# Cyotes In My Field..



## Animals45 (May 11, 2021)

I better start being more careful and watching out my window for predators. Discovered this cyote trying to cross over into my field and had chased it in the other direction. Hope it wasn't going for my chickens. I guess I'd better be more careful and start watching my chickens cause this might likely happen soon. I only got 2 pictures and then it ran away since it saw me walking towards it.. The pictures aren't any good, my camera wouldn't zoom in anymore.. But here they are.


----------



## lovely_chooks (Mar 19, 2021)

Oh no hope their safe


----------



## robin416 (Sep 8, 2013)

Yeah, he's out shopping. Time to do a lockdown for a while until they realize they can't get to them.


----------



## lovely_chooks (Mar 19, 2021)

I never seen a coyote theh look like dogs pretty cute too


----------



## Animals45 (May 11, 2021)

Yep, I have to be more safe or chickens are on his list for dinner..


----------



## Animals45 (May 11, 2021)

They are cute but once they have already eaten your birds for dinner they aren't.. Once they were like 8 feet away from my chickens and almost got the flock, thank goodness I was out there hanging a bird feeder..


----------



## lovely_chooks (Mar 19, 2021)

Animals45 said:


> They are cute but once they have already eaten your birds for dinner they aren't.. Once they were like 8 feet away from my chickens and almost got the flock, thank goodness I was out there hanging a bird feeder..


Omg I don’t like coyote


----------



## Poultry Judge (Jul 15, 2020)

It's always better if they don't get the first one. That coyote in the pic looks pretty healthy. The ones in my woods look pretty scraggly.


----------



## SilkieGirl (Apr 29, 2021)

He does appear to be quite healthy. Glad your chickens are safe, @Animals45.


----------



## Animals45 (May 11, 2021)

Poultry Judge said:


> It's always better if they don't get the first one. That coyote in the pic looks pretty healthy. The ones in my woods look pretty scraggly.

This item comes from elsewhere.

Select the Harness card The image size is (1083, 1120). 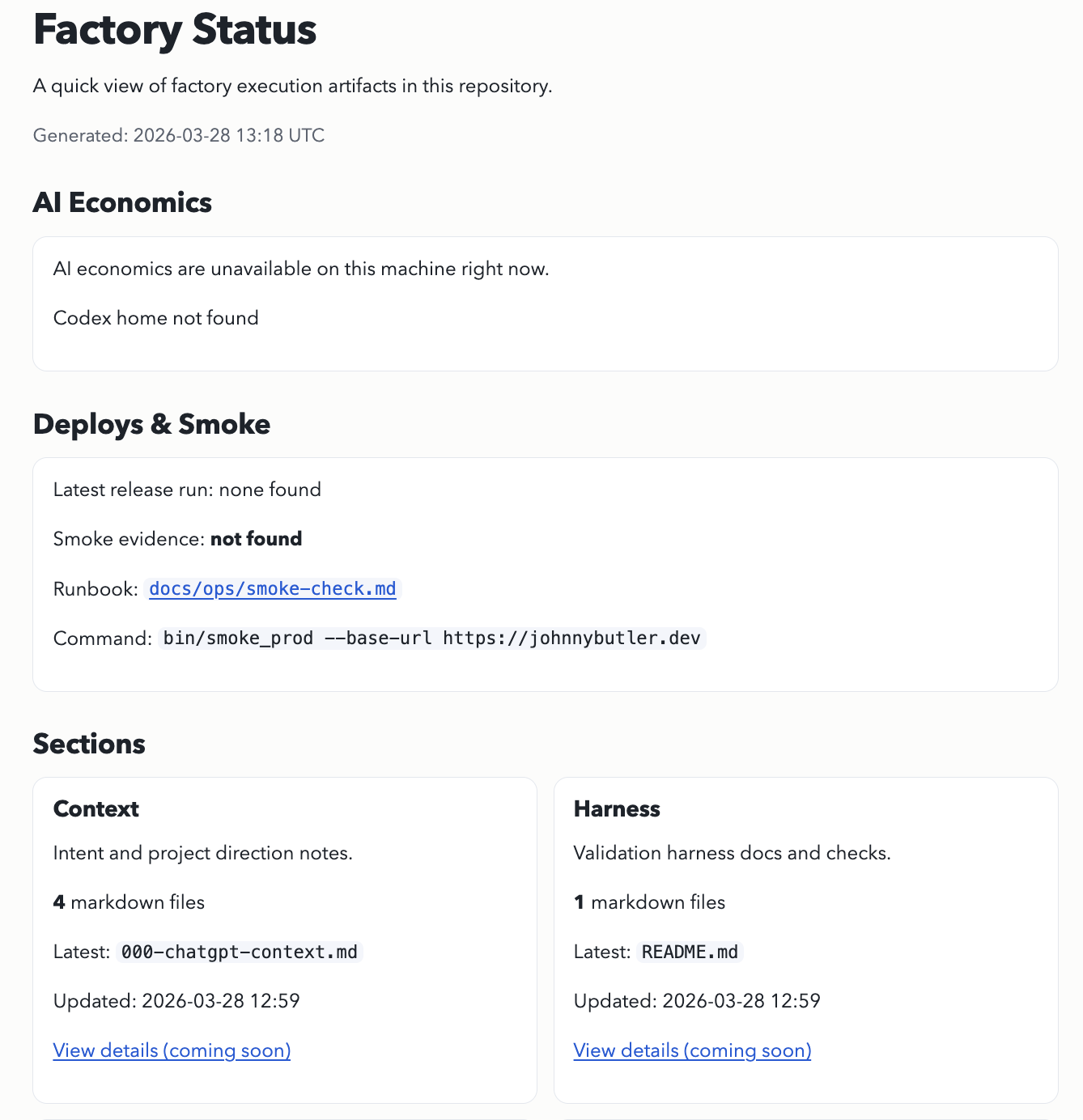coord(806,939)
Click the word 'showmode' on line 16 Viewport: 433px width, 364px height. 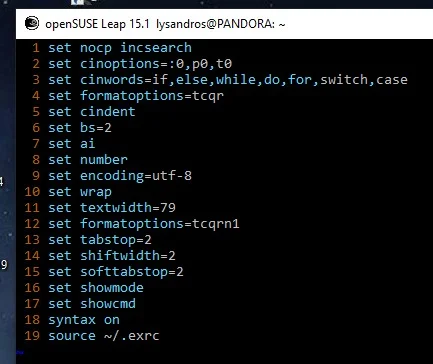pyautogui.click(x=112, y=288)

All different when I see them. Some are scraggly looking some look well taken care of.


----------



## Animals45 (May 11, 2021)

SilkieGirl said:


> He does appear to be quite healthy. Glad your chickens are safe, @Animals45.


Thanks!


----------



## ChickenMom24 (Feb 14, 2021)

😱 
Hope your chickens stay safe!


----------



## Animals45 (May 11, 2021)

ChickenMom24 said:


> 😱
> Hope your chickens stay safe!


Oh thank you! Me too..


----------